For the first time ever, the NAACP Image Awards are getting into gaming.
The 57th NAACP Image Awards kick off a two-day stream of its virtual awards portion Monday at 8 p.m. on Youtube. Among the multiple digital content creator categories that will be announced out of the stream is Outstanding Digital Content Creator – Gaming/Tech, an honor that will go to one of five nominees: Berlin Edmond Jr., Cory Kenshin, Jay-Ann Lopez, Khleo Thomas or Gerard Williams, better known to fans as HipHopGamer.

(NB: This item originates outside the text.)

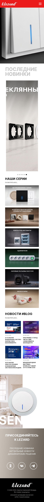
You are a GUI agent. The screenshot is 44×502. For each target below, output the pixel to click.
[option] (22, 126)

“So I personally spoke with Derek Johnson, the president of the NAACP Image Awards, and he said it clear as day,” Williams told Variety ahead of Monday’s awards show livestream. “He said, yo, look, let me tell you right now, we wanted to open up this category — because he realizes that there’s a lot of people, there’s a lot of minorities, there’s a lot of Black people, period, that’s also in this area that we need to reach out to, that we need to talk to. And the only way that’s going to happen is we got to meet them where they are. So it was ideal to open up this category for the 57th NAACP Image Award. So that’s one of the reasons why they opened it, and also they understand the power of gaming and tech, AI, where everything is going. They need to be a part of that conversation as well, so they can have a lot of opportunity in the space, too.”
Williams first became interested in gaming when his late grandmother, Margaret Williams, introduced him to the hobby when he was a small child growing up in Brooklyn. Today, he’s known for his gaming journalism and weekly syndicated show with Hot97, as well as his community outreach, including Playmakers, a partnership with Chase Bank to expand financial literacy through gaming in New York City schools, and a Denzel Washington-backed gaming-focused rehabilitation program for inmates at Rikers Island.
Williams recently debuted as a character in the “Mutant Football League 2” video game, featuring his likeness, music and his own team, which includes some of the students and released inmates he has worked with.
“Being nominated for the first time ever that this category even exists — just this moment alone, it makes me just go right back to grandma when I was four years old,” Williams said. “That kid spirit just comes right out saying it was an honor. I was actually in a hotel in Vegas for something else and I got the email. I was jumping on the bed. It was crazy. It was very overwhelming.”
Up next, Williams will be the host for the Games Beat Summit at the GDC Festival of Gaming in March in San Francisco, and looking further ahead, his longterm aspirations include landing a Men’s Health and becoming a gaming anchor on “Good Morning America.”
Win or lose — though Williams is very clear he would love to win — at the NAACP Image Awards, Williams is so grateful the gaming category exists at all and sees it as a step toward more acknowledgement of the Black community’s presence in the gaming industry.
Williams recalls attending his first E3 (a now-ended but formerly impactful gaming convention) back in 2008, and the poor reception he received from some in the predominantly-white gaming journalism community, despite his self-proclaimed exuberant and friendly attitude.
“I got this big championship belt on me. I’m from East New York, Brooklyn, and I don’t code switch, meaning that I’m me wherever I go. This is what you get, but I know my stuff,” Williams said. “The way it was 15-20 years ago, oh my gosh, listen — it was bad. One of the reasons why I learned business so much so fast within the gaming industry is because I was met with racism, too. It’s crazy. But one thing about me, I don’t complain, I create. Period. Because you can get caught up in all of that racist stuff and be all mad, and then at the end of the day, you can only control what you can control. And if you allow the negativity to control your energy, then you become what you hate.”